Viajei para a Austria com o meu ex-homem e dois casais de amigos. Um dos casais era composto por dois suecos que tinham nascido com uns esquis nos pés. O outro casal dividia-se entre um marido que detestava qualquer espécie de actividade física ao ar livre e passou as férias a fumar cohibas na varanda do hotel enquanto vigiava os negócios por telemóvel e uma mulher que acumulava suficientes anos de lições privadas para descer uma pista preta sem grandes embaraços.
O meu ex-homem nunca tinha feito ski mas a aptidão natural para qualquer espécie de desporto deixou-o pronto para as pistas logo que lhe responderam a três perguntas: como é que se trava devagar, como é que se trava a grande velocidade, como é que me levanto do chão.
Todos concordámos que a forma de me tornar o menos incomodativa possível era contratar um professor que, na previsível impossibilidade de me ensinar a esquiar numa semana, me mantivesse viva e inteira enquanto eles se divertiam na montanha.
Foi assim que na nossa primeira manhã nos Alpes Austríacos, totalmente inapta para sequer agarrar um par de esquis, mas muito mais bem vestida do que todos os outros, fui depositada aos cuidados de Pieter, a quem o meu ex-homem, antes de se sumir na neve, entregou o cartão do restaurante onde eu deveria ser devolvida para o almoço e lhe desejou um comovido “good luck”.

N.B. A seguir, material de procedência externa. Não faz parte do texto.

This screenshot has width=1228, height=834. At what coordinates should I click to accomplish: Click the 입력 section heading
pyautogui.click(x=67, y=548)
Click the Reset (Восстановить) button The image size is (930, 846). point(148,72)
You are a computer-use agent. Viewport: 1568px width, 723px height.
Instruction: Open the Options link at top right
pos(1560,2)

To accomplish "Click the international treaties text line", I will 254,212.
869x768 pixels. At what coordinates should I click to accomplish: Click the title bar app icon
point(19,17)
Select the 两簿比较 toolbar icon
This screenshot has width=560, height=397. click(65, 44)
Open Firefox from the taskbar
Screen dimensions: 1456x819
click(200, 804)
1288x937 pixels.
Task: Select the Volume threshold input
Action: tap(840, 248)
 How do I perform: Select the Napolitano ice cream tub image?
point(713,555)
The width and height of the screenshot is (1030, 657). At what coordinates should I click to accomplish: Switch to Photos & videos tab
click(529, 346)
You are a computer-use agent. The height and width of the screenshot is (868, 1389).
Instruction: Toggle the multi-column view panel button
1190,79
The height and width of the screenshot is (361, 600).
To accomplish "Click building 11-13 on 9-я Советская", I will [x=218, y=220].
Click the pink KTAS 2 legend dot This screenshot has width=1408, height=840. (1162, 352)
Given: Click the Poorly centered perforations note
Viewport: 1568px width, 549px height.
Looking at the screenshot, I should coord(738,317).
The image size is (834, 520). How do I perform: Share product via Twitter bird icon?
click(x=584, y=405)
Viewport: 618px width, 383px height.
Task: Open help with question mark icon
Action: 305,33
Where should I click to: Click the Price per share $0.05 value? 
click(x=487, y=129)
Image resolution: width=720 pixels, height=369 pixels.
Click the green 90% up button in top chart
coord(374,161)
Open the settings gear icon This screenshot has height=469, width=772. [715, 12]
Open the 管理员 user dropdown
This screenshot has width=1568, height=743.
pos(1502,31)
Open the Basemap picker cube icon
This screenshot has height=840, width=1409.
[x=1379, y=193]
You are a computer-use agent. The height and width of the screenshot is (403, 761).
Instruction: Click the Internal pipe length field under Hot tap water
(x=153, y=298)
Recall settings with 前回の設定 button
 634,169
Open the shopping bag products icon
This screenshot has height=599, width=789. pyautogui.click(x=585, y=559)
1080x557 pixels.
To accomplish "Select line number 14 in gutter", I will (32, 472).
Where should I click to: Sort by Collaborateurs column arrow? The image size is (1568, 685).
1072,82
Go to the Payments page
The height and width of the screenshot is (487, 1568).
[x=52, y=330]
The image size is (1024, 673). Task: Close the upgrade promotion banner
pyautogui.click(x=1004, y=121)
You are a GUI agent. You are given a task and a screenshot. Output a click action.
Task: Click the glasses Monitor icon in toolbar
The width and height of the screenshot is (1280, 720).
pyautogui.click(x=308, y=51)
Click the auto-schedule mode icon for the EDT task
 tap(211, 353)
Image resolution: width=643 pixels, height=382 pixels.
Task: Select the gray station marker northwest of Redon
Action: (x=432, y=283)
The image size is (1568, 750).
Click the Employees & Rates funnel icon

Pieter era um austríaco de 29 anos, com um estranho gorro com tranças, que gostava de INXS e desprezava as pessoas como eu, a quem só aturava em troca das usurárias quantias que cobrava e que lhe permitiriam um dia abrir a sua própria escola de ski.
Passou a minha primeira manhã a assistir às trinta formas possíveis de se cair na neve, incluindo algumas que os seus anos de experiência nunca lhe tinham mostrado, fazendo sons de conforto e solidariedade enquanto, a cem metros de distância, me observava a levantar e a limpar a neve da boca para depois lhe exibir um sorriso que o encorajasse a não desistir de mim.
Rapidamente, Pieter percebeu que os seus tradicionais métodos de ensino não iriam produzir qualquer efeito e, condoído dos meus esforços e dos meus ossos, despiu o pudor profissional e adoptou o pouco ortodoxo sistema de me dar uma mão, fazendo-me esquiar a seu reboque pela Áustria fora, como se fossemos um daqueles pares da patinagem artística das olimpíadas de inverno, mas sem coreografias autónomas. Para dar realismo à cena, cantava-me músicas dos INXS enquanto descíamos as montanhas naquela curiosa figura, com ele a gritar, feliz, “baby, we are in honeymoon”.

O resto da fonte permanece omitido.